There is at the moment what politicians might call a 'national dialogue' taking place on the value of teaching specific knowledge at a time when information is so readily accessible. If the Internet knows the melting point of mercury, why do I need to keep that information in my head? If my cell phone knows my brother's phone number, why should I bother memorizing it? Instead of teaching facts that can be acquired quickly and easily at almost any time, school should focus on teaching how to use those facts in productive and interesting ways.

In general, I agree with this philosophy. If we have limited classroom time, we should be more focused on teaching how to find and use good information than on forcing the students to memorize it. The knowledge can be attained as needed. But then again, check out this video that my friend Eric passed on to me the other day.

Clearly there is some knowledge that we expect educated members of our society to have. That France is indeed a country, and that there are other languages besides French spoken on the continent of Europe being among the things that, as a Spanish teacher, I would like my students to know before I send them off into the world. See also this post at The Education Optimists about American Idol helping the people of 'Africa'.

So, if that is true, if we have certain cultural expectations about what one ought to know, what are those things? That's the question I leave you with for now, and I'll come back with my own answers as we move on through this project. What should students know when they graduate from high school?

Wednesday, April 23, 2008

Great Minds Think Alike

I will come right back to my ideas about what should go in the three categories for an educated student (knowledge, skills, and character). But first, check out this commentary by Howard Gardner at Education Week. He starts his discussion from a very similar premise: imagine what your students will be like when they finish school. He also suggests three categories that we should be looking at when we answer that question, which he calls the three E's: excellence, engagement, ethics. Gardner's thoughts on how the nation's different school systems--the inner city, the working class heartland, and the suburban elite--all fall short in one of these categories is an interesting way to frame the problem. As a teacher in the third kind of school, I will be coming back to the question of teaching ethical behavior frequently in this blog.

Tuesday, April 22, 2008

An Ideal Student

A number of years ago, as part of the end of summer faculty meetings at my former school in New Jersey, we had a guest speaker. I have since forgotten not only his name, but most of what he talked about that day; but one activity we did has stuck in my mind ever since. We broke up into groups and were given a sheet of paper. We divided the paper into three columns labeled knowledge, skills, and character. He then asked us to picture our students as they were graduating from our school and heading off to college, and then to fill the columns with the things we hoped they had learned from their time in our school.
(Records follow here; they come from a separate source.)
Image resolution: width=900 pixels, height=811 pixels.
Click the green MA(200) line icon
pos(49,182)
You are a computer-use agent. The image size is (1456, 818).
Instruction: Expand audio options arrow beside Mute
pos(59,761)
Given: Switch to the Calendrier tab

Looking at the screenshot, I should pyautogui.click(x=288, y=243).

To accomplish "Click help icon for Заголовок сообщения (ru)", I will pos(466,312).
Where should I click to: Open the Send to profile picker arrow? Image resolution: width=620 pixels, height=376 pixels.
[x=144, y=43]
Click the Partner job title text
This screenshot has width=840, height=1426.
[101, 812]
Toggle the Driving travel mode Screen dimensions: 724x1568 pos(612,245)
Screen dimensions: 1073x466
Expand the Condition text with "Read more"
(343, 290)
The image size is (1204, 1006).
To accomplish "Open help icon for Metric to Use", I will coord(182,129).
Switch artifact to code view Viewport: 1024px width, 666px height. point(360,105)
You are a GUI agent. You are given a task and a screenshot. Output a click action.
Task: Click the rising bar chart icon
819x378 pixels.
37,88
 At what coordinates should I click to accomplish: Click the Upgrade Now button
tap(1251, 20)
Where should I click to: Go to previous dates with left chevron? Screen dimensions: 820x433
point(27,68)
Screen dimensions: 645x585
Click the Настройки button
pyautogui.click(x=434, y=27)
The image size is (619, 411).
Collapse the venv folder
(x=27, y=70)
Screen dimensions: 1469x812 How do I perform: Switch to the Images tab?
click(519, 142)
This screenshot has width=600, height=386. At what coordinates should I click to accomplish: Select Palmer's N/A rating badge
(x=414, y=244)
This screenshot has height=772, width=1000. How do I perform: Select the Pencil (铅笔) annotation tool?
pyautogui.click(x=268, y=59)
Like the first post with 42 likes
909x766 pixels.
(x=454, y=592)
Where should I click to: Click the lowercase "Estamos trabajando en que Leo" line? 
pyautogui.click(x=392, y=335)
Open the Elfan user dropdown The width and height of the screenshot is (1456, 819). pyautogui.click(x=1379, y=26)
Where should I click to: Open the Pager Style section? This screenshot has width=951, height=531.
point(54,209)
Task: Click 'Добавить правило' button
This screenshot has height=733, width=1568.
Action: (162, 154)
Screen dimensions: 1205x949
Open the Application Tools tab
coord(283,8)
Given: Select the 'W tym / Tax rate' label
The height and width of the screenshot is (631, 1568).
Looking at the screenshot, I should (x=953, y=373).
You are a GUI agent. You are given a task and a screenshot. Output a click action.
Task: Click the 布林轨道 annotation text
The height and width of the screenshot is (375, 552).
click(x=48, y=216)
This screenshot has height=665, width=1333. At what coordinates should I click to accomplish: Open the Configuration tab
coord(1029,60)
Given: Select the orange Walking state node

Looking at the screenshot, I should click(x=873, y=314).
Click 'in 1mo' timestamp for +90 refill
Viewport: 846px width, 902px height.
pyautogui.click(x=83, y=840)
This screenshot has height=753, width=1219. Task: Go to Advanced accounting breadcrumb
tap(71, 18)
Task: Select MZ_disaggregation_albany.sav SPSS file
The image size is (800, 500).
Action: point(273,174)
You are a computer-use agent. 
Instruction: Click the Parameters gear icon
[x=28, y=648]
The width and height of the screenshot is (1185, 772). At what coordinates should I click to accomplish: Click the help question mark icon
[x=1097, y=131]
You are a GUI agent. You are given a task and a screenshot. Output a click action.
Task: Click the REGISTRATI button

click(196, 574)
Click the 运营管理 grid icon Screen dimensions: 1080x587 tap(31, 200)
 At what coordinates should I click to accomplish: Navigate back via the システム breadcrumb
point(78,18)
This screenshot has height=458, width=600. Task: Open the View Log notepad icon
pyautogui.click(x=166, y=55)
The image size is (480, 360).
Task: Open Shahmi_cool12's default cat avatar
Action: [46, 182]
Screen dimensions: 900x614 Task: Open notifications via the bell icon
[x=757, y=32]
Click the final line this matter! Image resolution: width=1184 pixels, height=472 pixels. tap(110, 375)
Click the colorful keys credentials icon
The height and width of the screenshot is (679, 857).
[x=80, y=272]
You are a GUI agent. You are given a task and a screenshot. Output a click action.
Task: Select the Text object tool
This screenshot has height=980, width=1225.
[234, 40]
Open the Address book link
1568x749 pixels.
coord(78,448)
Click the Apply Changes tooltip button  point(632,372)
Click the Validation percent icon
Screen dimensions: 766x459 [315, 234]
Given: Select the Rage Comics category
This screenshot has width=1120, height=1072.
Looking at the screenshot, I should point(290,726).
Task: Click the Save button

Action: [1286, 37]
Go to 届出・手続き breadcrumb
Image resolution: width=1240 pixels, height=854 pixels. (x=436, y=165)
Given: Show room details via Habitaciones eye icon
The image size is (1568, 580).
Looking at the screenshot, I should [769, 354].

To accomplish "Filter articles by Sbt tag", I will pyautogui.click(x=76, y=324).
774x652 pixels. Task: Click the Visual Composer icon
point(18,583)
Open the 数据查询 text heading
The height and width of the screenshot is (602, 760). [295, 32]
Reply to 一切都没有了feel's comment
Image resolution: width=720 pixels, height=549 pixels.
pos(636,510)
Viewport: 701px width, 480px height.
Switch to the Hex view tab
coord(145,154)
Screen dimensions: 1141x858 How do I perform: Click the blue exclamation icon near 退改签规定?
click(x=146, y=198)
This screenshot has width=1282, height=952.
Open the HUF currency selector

As the presenter had planned, most of our entries were pretty evenly divided in the last two columns. His message was clear. We are much more interested in who our students are, and what they know how to do when they graduate, than any specific things that they know.

Whether or not you agree with that overall message, the exercise itself seems like a good place to start when going about the project of building a new school. If our goal is the education of a student, starting from an image of what that student looks like when he is fully educated seems logical. So, over the next several posts, I will be presenting my own thoughts on what should go into those three columns, and I'm sure I will be constantly coming back to them as this project grows.

In the meantime, it is my hope that this blog will become not only a place for me to refine my own thoughts on what a school should do, but also a place of conversation between interested people. So please, contribute your own answers to the question. What does the ideal high school graduate look like?